Problem statement:
No pictures belong in the answer. Repeat all the entries exactly.

Given records:
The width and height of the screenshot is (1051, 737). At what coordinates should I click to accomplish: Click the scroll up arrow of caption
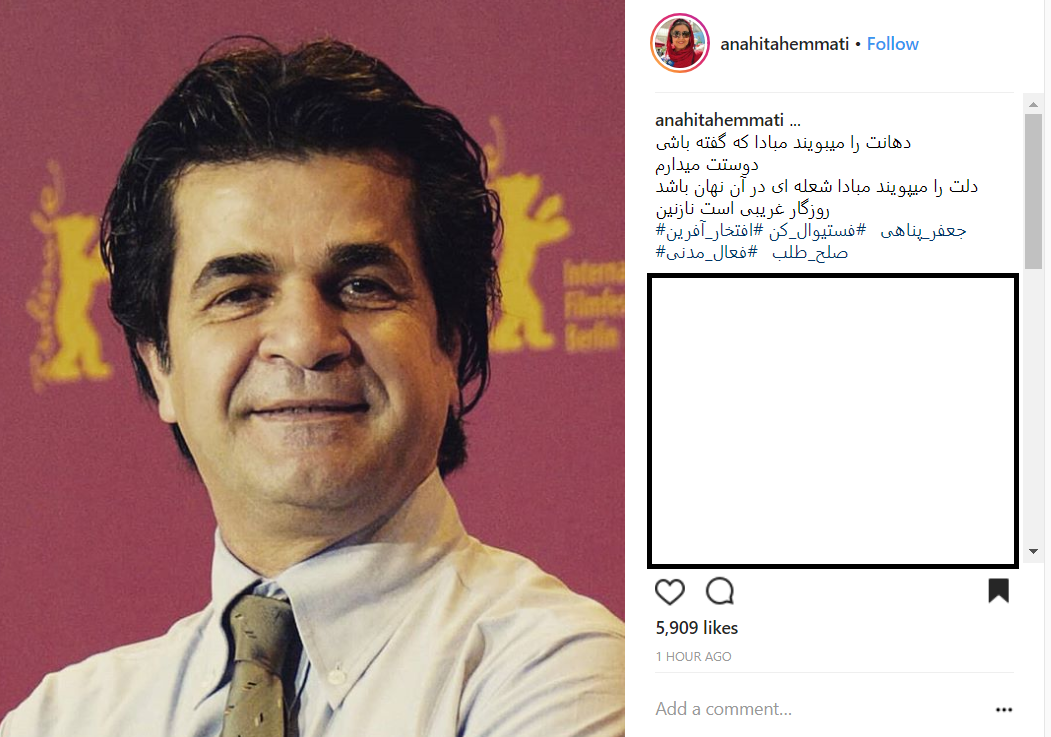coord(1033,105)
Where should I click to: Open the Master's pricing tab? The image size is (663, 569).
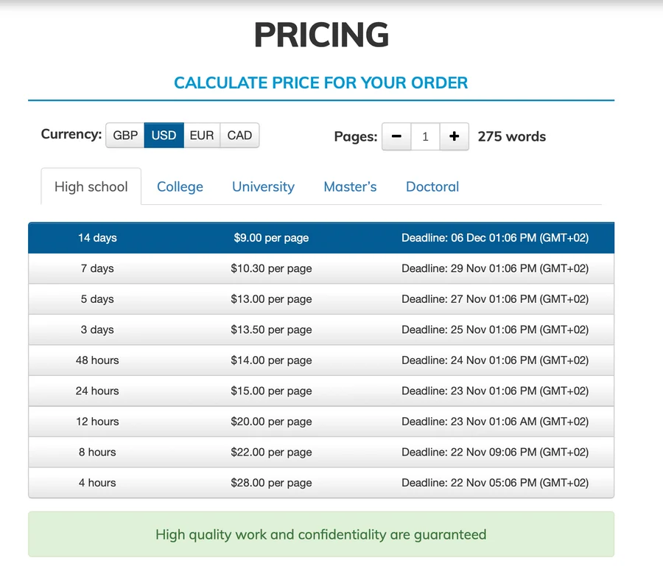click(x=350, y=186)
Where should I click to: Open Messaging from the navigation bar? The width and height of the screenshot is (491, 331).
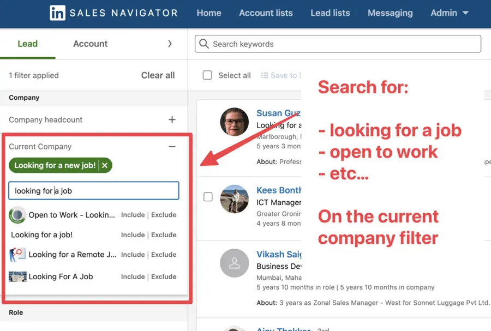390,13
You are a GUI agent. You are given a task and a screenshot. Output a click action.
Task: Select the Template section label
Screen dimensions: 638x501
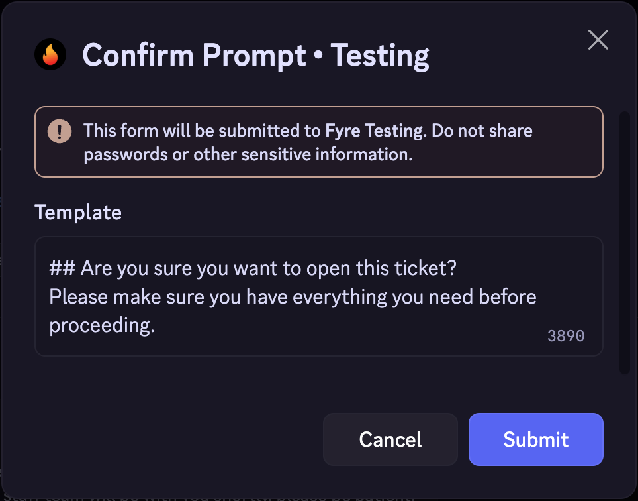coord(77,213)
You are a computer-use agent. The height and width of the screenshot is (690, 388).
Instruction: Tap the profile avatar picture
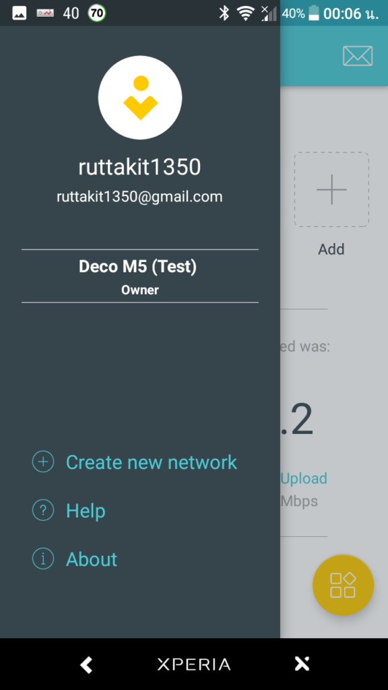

Reply to the exercise:
The width and height of the screenshot is (1051, 737). At what coordinates should I click to accomplish: Click the scroll up arrow of caption
coord(1033,105)
Where should I click to: Open the Master's pricing tab? The image size is (663, 569).
click(x=350, y=186)
Where should I click to: Open Messaging from the navigation bar? The width and height of the screenshot is (491, 331).
390,13
You are a GUI agent. You are given a task and a screenshot. Output a click action.
Task: Select the Template section label
Screen dimensions: 638x501
coord(77,213)
You are a computer-use agent. The height and width of the screenshot is (690, 388).
Instruction: Tap the profile avatar picture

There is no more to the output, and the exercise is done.